So if you want to recover new PGM's you have to learn how to meet nature on her own terms instead of expecting her to come meet you on yours. Does that make sense to you so far? Nature is organic. Most of the PGM's in most of the world are organically bound. I think the proper term for this particular branch of chemistry is "Organotransition Metal Chemistry". Refiners are inorganic chemists. Each of these 2 branches of chemistry may not realize that the other exists, but he/she who bothers to learn them both is way ahead of the game when it comes to this subject.

T-6 is an organic carbon ring molecule that has a very strong affinity for high-valent T-metal cations. That's why it makes such an effective cleanup agent for heavy metal polution. The humic substances in the soils and water grab the heavy metal ions and try to complex them so that plants can eventually use them. The T-6 has a strong enough covalent affinity for PM's to grab a large % of those ions away from the humic substances in such a way that they can begin to form metal-metal bonds. In nature micro-organisms are responsible for the formation of most of the metal-metal bonds that convert these organic PGM's to placer and vein deposits. In the new paradigm of PM mining the same thing can be done with chemicals like T-6.

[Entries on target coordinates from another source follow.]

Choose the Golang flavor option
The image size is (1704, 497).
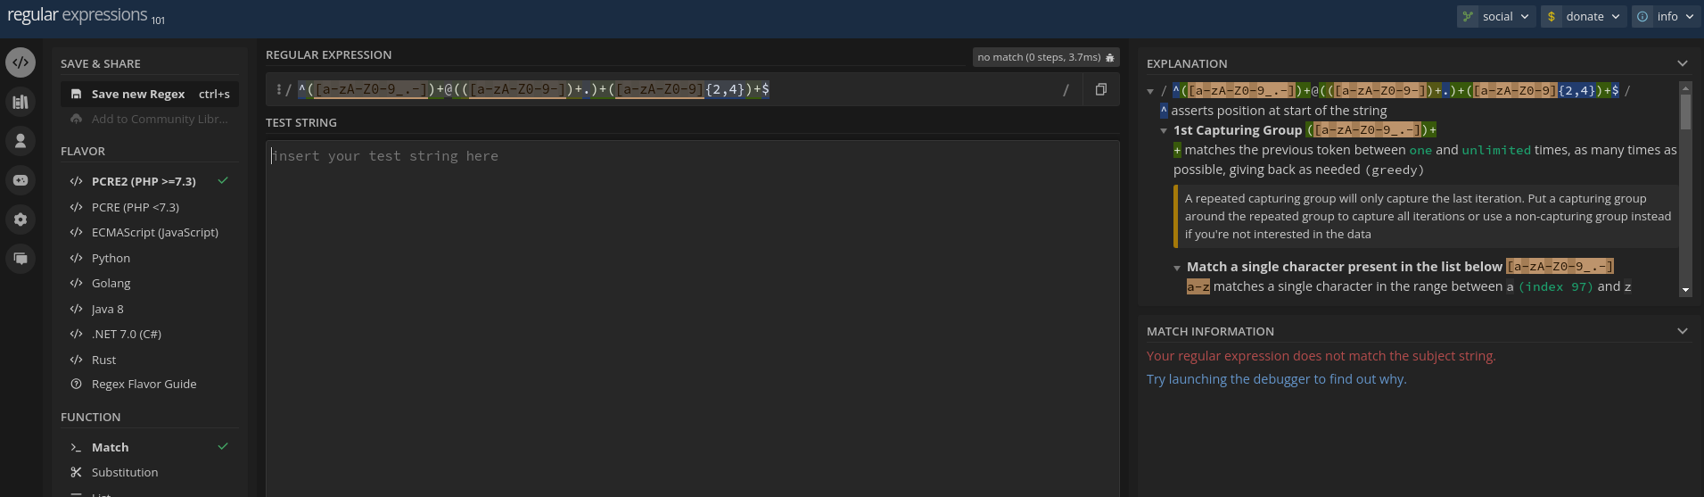[x=111, y=283]
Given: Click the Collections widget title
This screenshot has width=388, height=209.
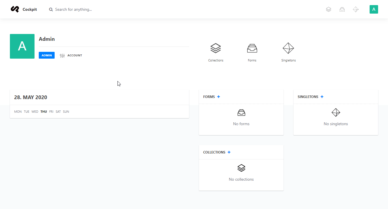Looking at the screenshot, I should click(x=214, y=152).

So, you said your opinion of Mike at GoldMineWorld is, "The only thing hidden is that dude's intelligence", and you say that he is, "...trying to screw people out of $20." Would you rather stand by those statements, or see for yourself how plentiful the PGM's are by swallowing a little of that pride and actually trying it out for yourself?

This will be the first time I have ever offered this process publicly. It has nothing to do with how I am recovering platinum now, so I might as well give it away to whoever can make good use of it rather than just put it on the shelf to collect dust. It is not all that unique anyway. It mostly reflects the kind of information that Mike sells in his $20. reports. So for those who need a step-by-step guide and don't want to buy any of his reports, here is one from me for free:

1) Go to: http://www.goldmineworld.net/mainmenu.html and order 
5 square feet of his carbon fabric for $35.; and his 2oz sample bottle of T-6 for $7.50. His web site say the shipping is free.

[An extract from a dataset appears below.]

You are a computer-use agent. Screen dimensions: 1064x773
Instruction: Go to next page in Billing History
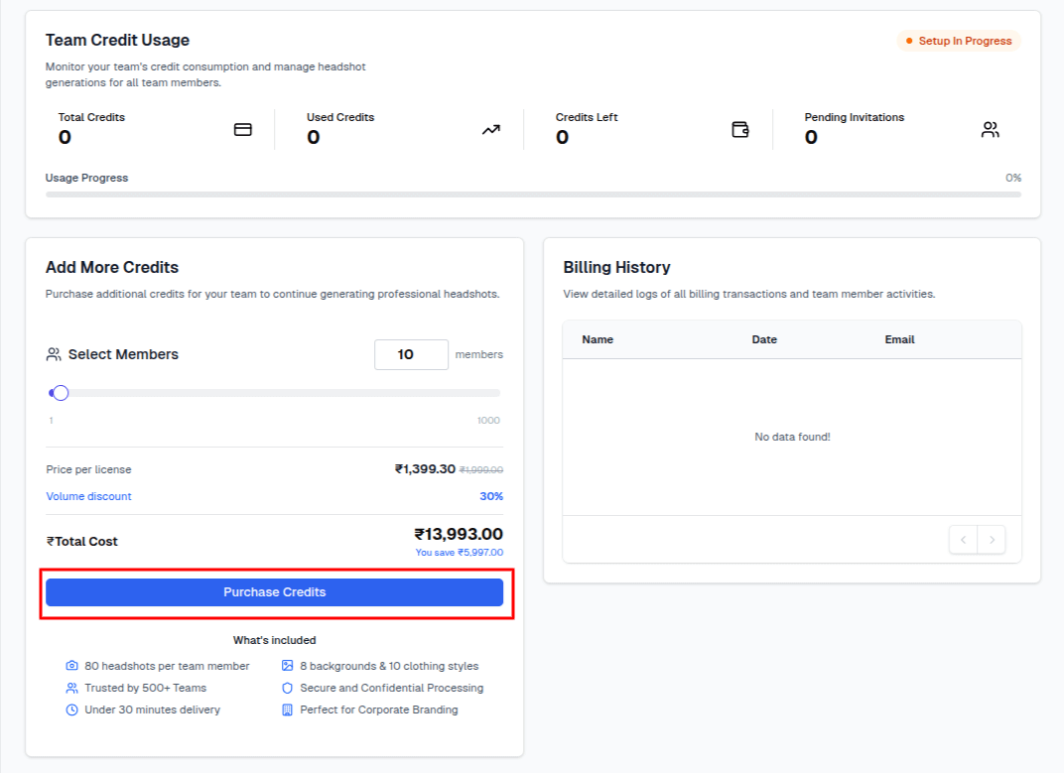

2) Cut off about 1 square foot of the fabric and tie it to some kind of an anchor with strong wire or string so that you can leave it in a creek for a week without losing it. If the water is very swift try to find a place where the fabric won't bounce against rocks too much. Otherwise you might just find shreds left on your string when you go to retrieve it. The fabric is a very fragile carbon fiber felt. Spring, summer and fall are the best times for this but winter will work if you can manage not to lose it. The best creeks are the ones that are closest to springs and lode bearing mountains, but even a major river should work. There are gold and/or PGM's in all of them.

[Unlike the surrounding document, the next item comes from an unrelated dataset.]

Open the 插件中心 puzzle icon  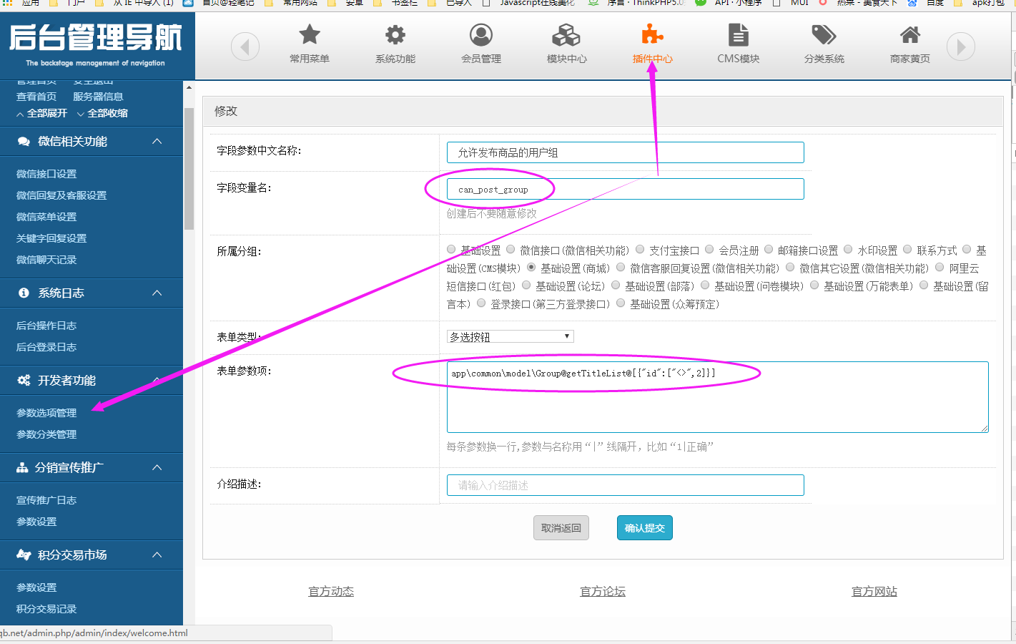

3) Now boil this piece of fabric in about a gallon of sodium hydroxide and water at PH 11 to 12 for an hour. The liquid should turn a very dark brown from the humic acid being leached. For this initial experiment you can wring the solution out ot the fabric after it cools, wearing rubber gloves and eye protection, of course. This will pretty well trash that piece of fabric in the name of science, but if you decide to go large scale later there are ways to make the fabric last much longer.

4) Filter any sand or debris out with a coffee filter.

5) Stir in 1/2 oz of the T-6 and let it soak for a few minutes.

6) Titrate down with HCl until a lot of precipitate forms. This should be somewhere between about PH 6 and PH 8. Filter that precipitate out and save it. 

7) Add another 1/2 oz of T-6 to the liquid and titrate down with HCl again to about PH 1. Let it soak here for a few minutes. Some precipitate may be trying to fall out here too. This is likely to be humic acid that has already been stripped of it's PGM's by the T-6 so just ignore it.

8) Titrate back up to wherever you get the most precipitate again. It will probably be somewhere between PH 7 and PH 9. Filter out the precipitate and add it to what you saved in step 6.

9) Rinse the combined precipitate several times with distilled water in a double coffee filter.

10) Dry the paper coffee filter with the precipitate on it in an old pan at about 225 f. 

11) Scrape off as much of the dried precipitate as practical and add it to a suitable clay crucible for smelting at 2000f. (Alternatively, just add the whole paper filter with the material.)

12) GoldmineWorld's suggested house flux is: 40 parts borax, 5 parts soda ash, 1 part flour, 1 part silica sand, and a silver blank as a collector. The suggested hold time at 2000f is 3 hours, but I get very good results at just 1 hour.

13) Pour the melt into a cone shaped mold so that the metals settle in the point at the bottom. 

14) After it has cooled break the slag away and weigh the bead. I always lose a lot of silver, probably because my furnace gets too hot, so don't assume that the values you have collected can by determined by weighing the raw bead alone.

15) Part the bead with hot 50% nitric acid to dissolve the silver plus any lead, copper or palladium you might have collected. Drop the Ag and Pd as per the directions on Steve's web site.

16) Treat the solids left over with cold aqua regia to dissolve any gold collected.

17) Now dry and weigh the solids that are left. This is your PGM content, plus, probably, some minor contaminants. Start parting them if you know how. I have seen enough values to definitely look profitable IF the problems I am having now of assaying and selling them can be surmounted. Especially if you can sell the rhodium.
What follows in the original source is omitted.